* **Work to complete**
Put every line of the data below into a Markdown table with the columns Row and Line, numbering each row and skipping blank lines. Leave the pictures out.

* **Stored entries**
· · · · ·

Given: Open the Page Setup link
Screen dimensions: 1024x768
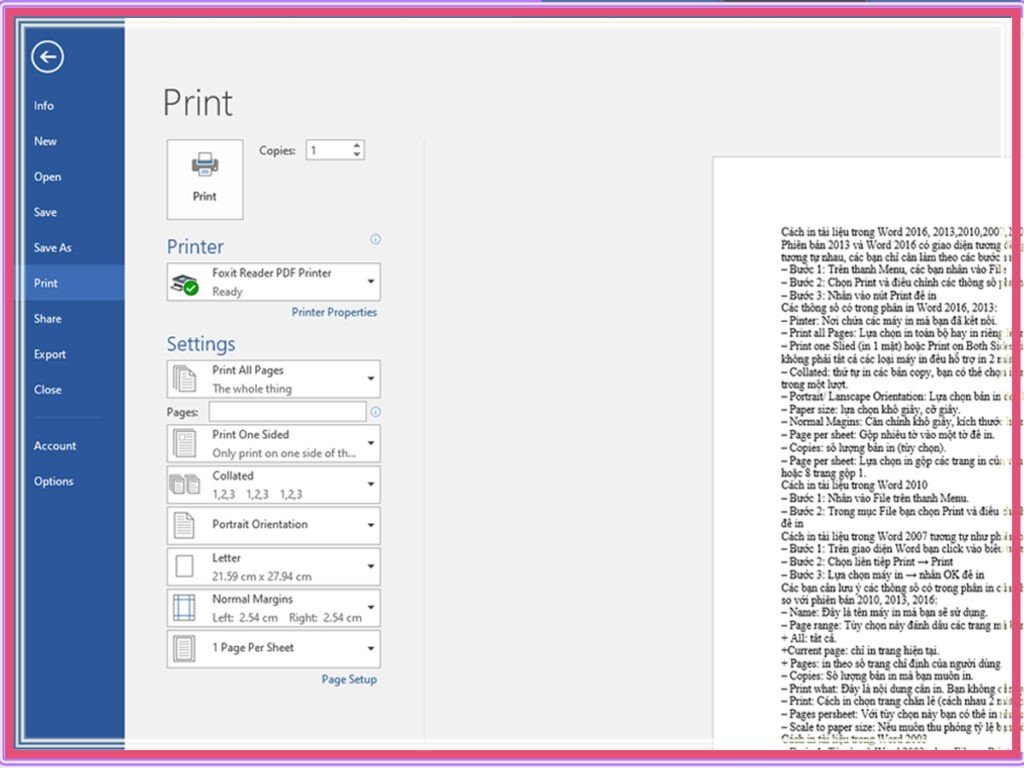Looking at the screenshot, I should click(349, 680).
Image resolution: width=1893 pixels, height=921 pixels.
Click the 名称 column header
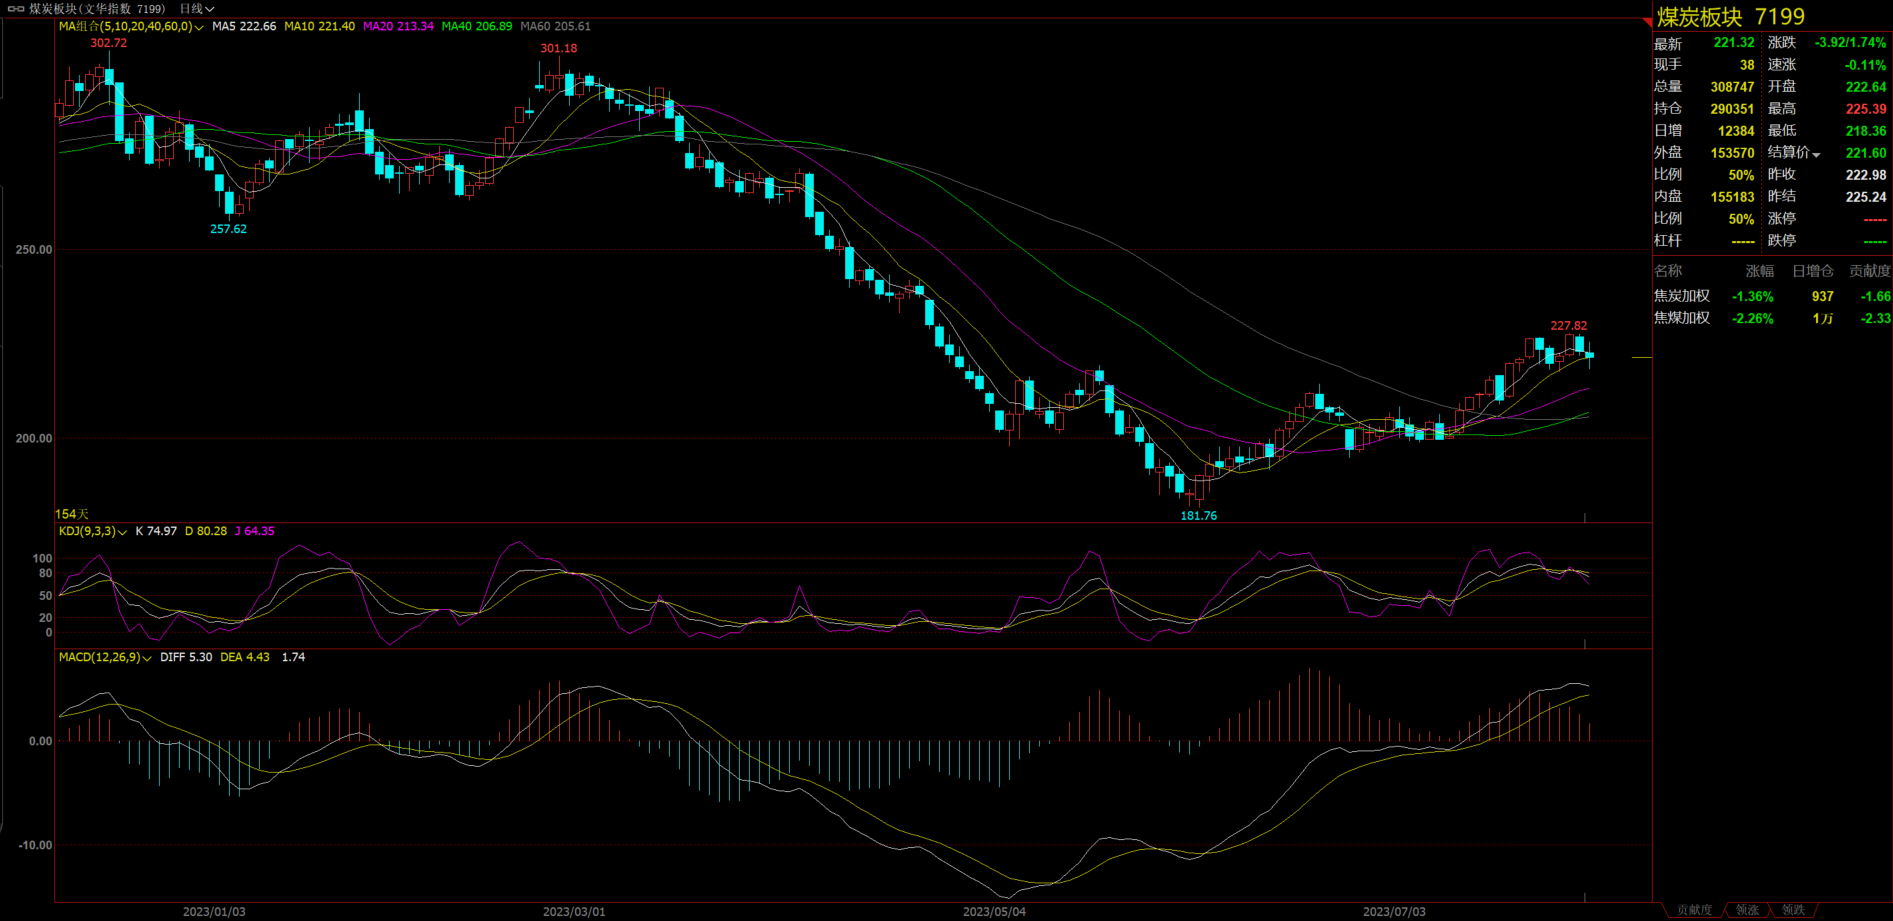click(x=1668, y=271)
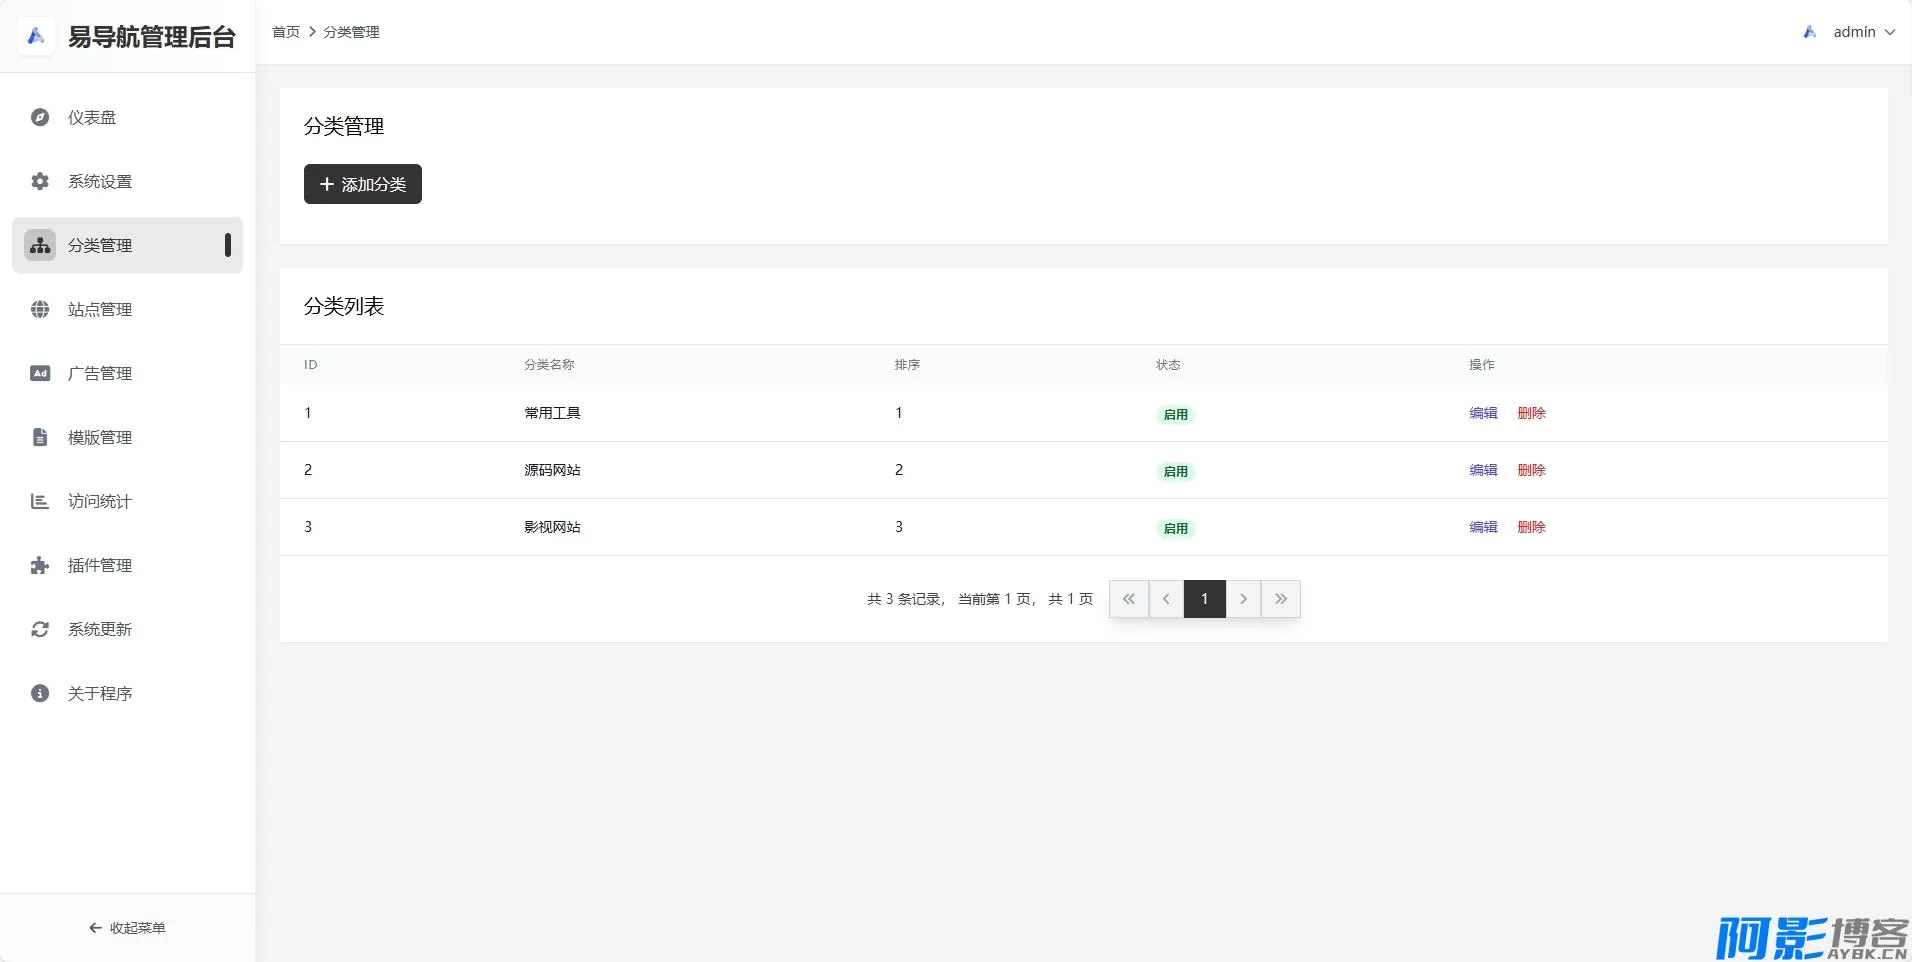Select the template management document icon
The height and width of the screenshot is (962, 1912).
click(x=40, y=437)
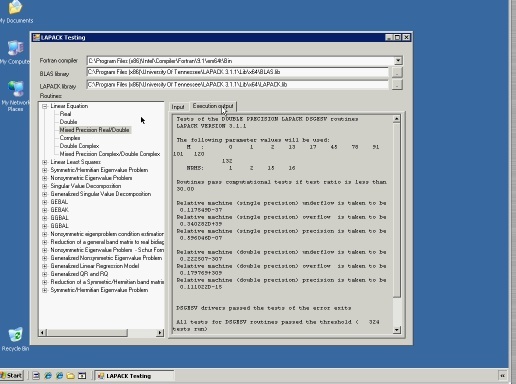The image size is (516, 384).
Task: Collapse the Linear Equation tree node
Action: (44, 106)
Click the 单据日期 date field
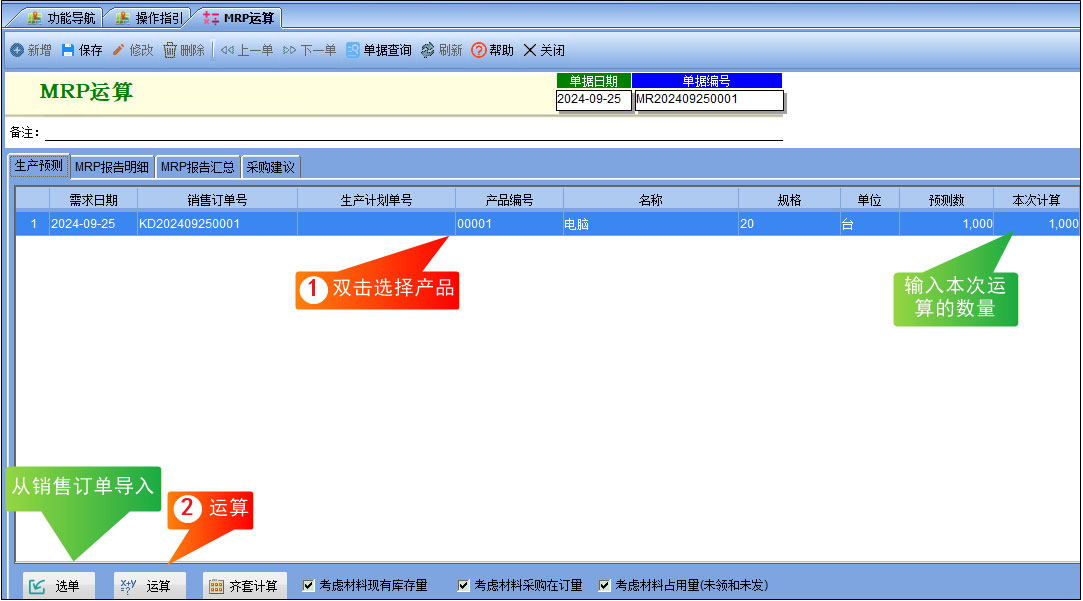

· · · · ·

* **Final answer**
| Row | Line |
|---|---|
| 1 | Given: Open the Page Setup link |
| 2 | Screen dimensions: 1024x768 |
| 3 | Looking at the screenshot, I should click(349, 680). |
| 4 | Image resolution: width=1893 pixels, height=921 pixels. |
| 5 | Click the 名称 column header |
| 6 | click(x=1668, y=271) |
| 7 | Select the template management document icon |
| 8 | The height and width of the screenshot is (962, 1912). |
| 9 | click(x=40, y=437) |
| 10 | The image size is (516, 384). |
| 11 | Task: Collapse the Linear Equation tree node |
| 12 | Action: (44, 106) |
| 13 | Click the 单据日期 date field |